-- Aim of the task --
Return all the lines below in which the string "Switch" appears.

-- The data --
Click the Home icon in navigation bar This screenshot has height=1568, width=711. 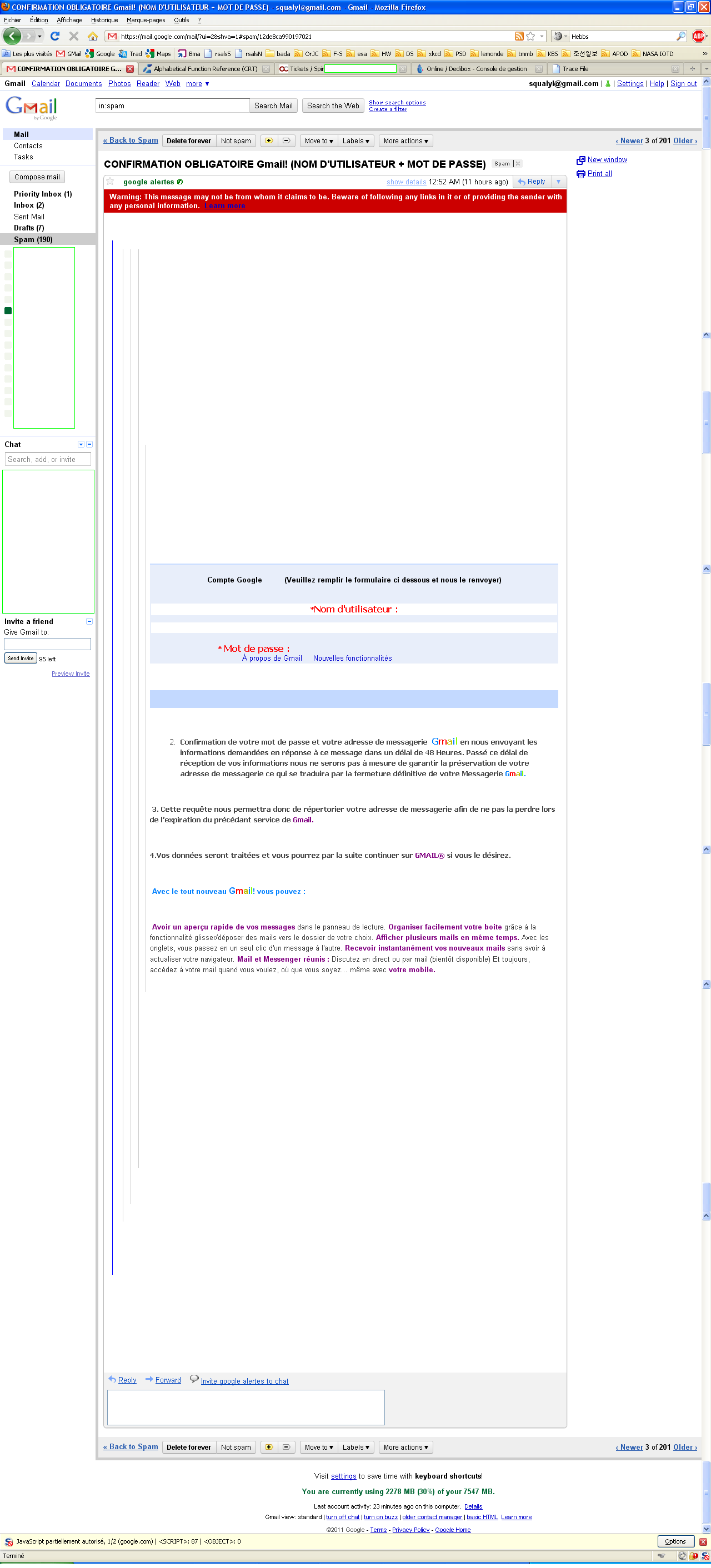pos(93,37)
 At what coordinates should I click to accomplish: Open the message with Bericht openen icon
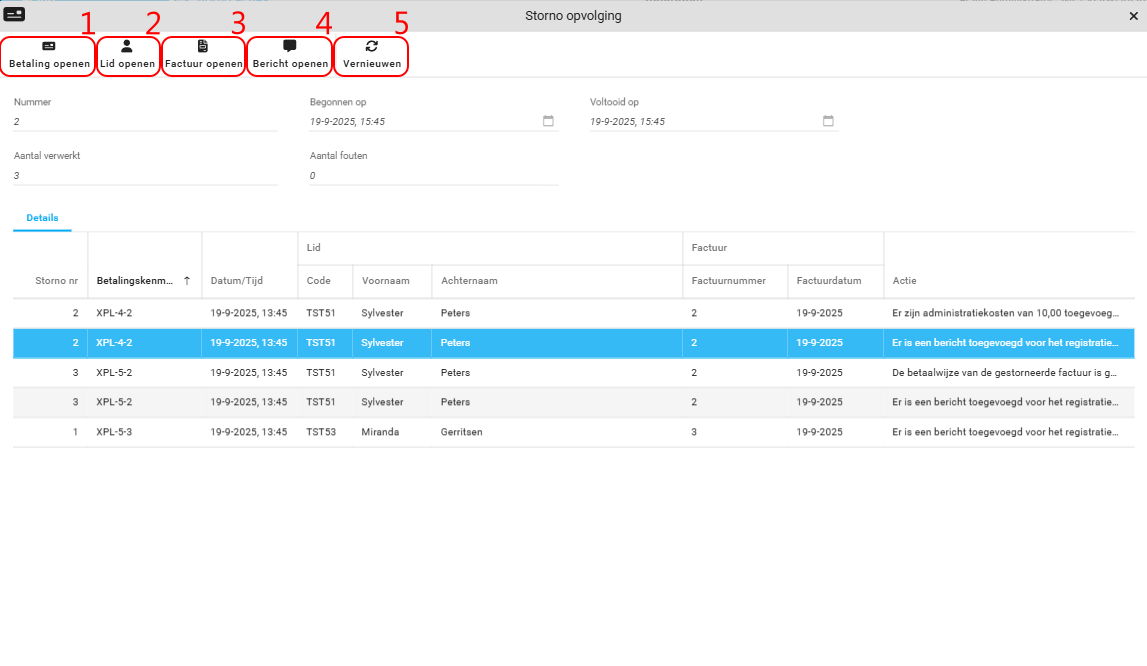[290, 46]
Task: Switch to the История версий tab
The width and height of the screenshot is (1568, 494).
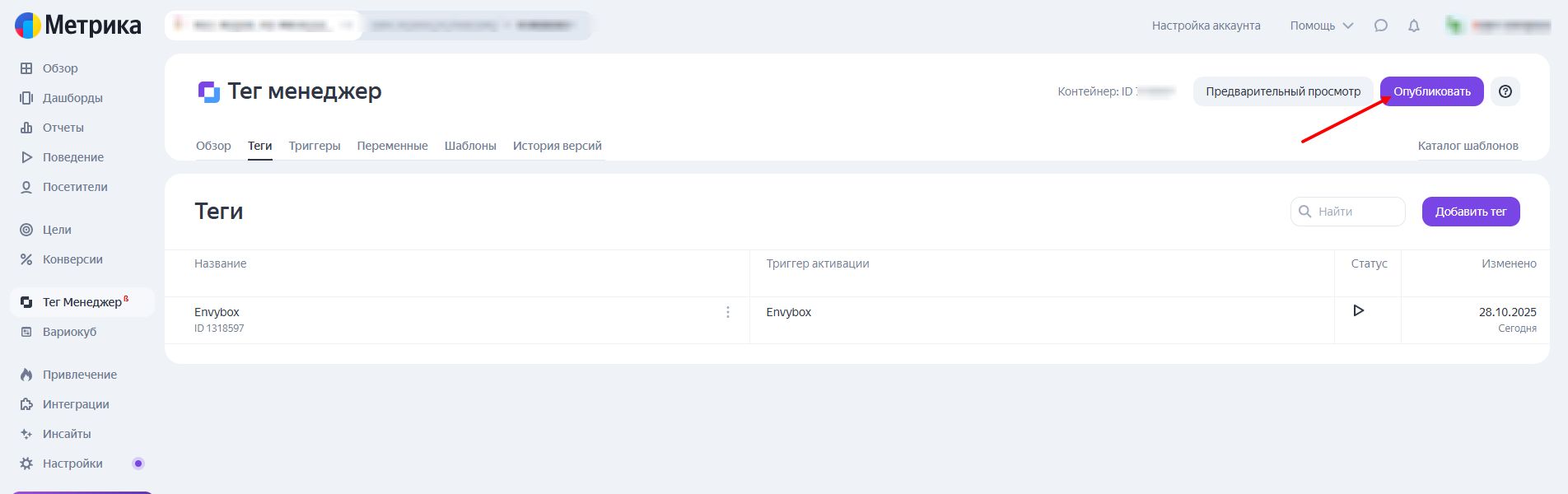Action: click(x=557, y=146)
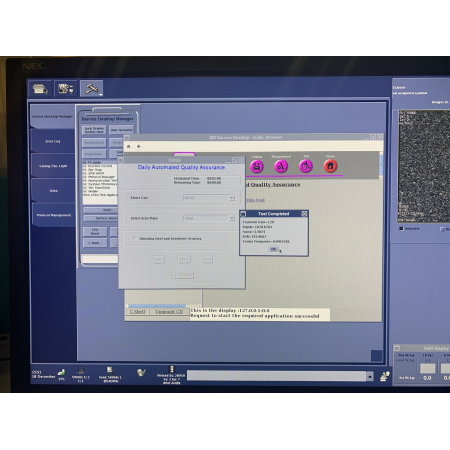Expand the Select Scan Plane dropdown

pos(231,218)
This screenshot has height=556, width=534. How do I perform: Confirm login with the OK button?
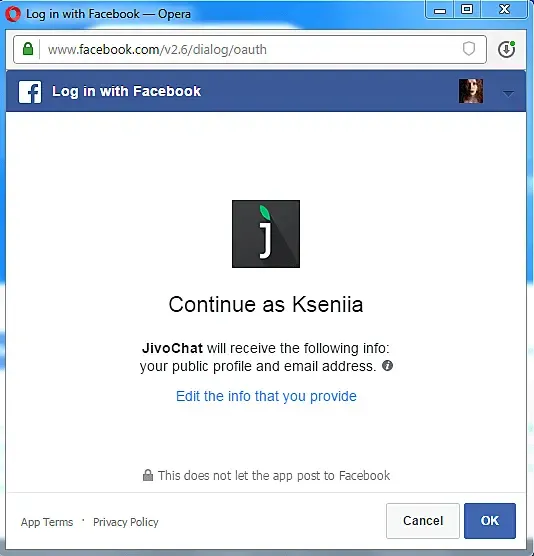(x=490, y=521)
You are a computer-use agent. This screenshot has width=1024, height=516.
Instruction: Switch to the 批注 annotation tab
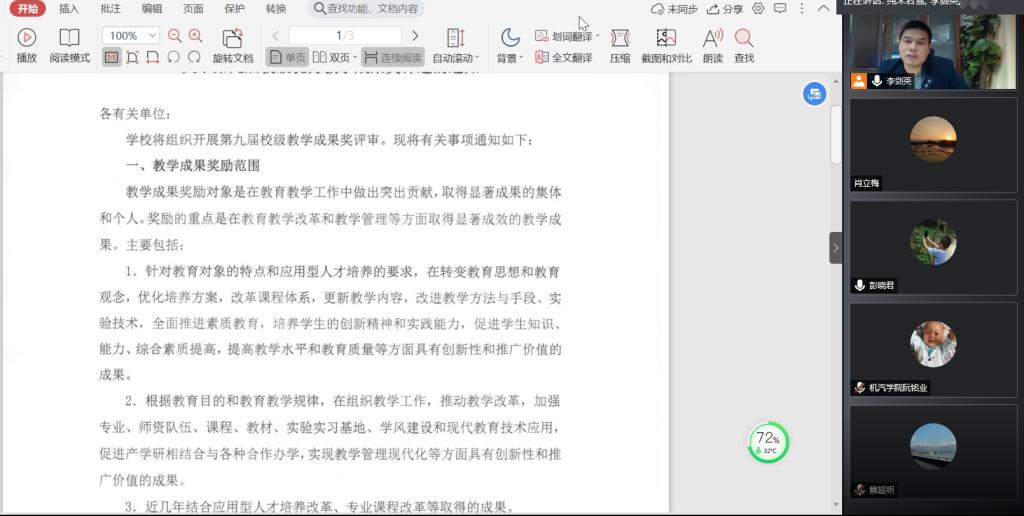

-- Task answer --
Task: Switch to the История версий tab
Instruction: Switch to the 批注 annotation tab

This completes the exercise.